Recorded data
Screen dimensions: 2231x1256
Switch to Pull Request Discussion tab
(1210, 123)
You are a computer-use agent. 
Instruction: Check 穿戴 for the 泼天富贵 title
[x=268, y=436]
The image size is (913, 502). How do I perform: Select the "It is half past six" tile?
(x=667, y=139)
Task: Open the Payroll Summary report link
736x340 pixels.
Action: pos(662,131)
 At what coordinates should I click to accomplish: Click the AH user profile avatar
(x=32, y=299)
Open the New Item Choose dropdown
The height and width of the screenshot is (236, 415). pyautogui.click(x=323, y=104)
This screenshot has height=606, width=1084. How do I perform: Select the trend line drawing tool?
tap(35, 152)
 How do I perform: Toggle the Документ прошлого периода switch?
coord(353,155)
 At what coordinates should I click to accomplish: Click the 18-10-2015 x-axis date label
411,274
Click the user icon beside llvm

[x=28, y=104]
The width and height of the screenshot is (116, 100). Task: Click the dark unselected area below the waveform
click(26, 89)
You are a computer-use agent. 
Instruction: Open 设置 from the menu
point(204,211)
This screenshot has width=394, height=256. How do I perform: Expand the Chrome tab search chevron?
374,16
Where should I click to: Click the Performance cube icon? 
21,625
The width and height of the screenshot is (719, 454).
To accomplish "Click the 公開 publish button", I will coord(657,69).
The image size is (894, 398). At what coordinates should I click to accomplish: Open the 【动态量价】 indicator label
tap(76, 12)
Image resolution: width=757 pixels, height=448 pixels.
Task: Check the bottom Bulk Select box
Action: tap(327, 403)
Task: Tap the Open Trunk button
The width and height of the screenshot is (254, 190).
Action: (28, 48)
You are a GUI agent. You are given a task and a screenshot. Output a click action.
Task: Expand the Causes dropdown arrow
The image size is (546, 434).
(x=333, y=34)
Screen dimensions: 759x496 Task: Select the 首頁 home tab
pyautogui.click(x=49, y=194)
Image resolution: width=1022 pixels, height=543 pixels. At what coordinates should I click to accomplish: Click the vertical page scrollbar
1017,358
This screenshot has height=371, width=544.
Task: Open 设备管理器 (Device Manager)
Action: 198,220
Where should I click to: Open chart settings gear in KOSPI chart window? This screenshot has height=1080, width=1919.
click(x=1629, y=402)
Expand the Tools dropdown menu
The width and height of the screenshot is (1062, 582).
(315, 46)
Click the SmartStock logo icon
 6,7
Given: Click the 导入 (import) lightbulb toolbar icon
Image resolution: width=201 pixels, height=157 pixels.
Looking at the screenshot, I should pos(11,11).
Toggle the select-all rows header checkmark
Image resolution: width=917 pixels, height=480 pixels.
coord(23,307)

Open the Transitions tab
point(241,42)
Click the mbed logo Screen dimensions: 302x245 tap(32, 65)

- About this exercise
Supply only the number of lines above in which "button" occurs.

- Completed exercise
2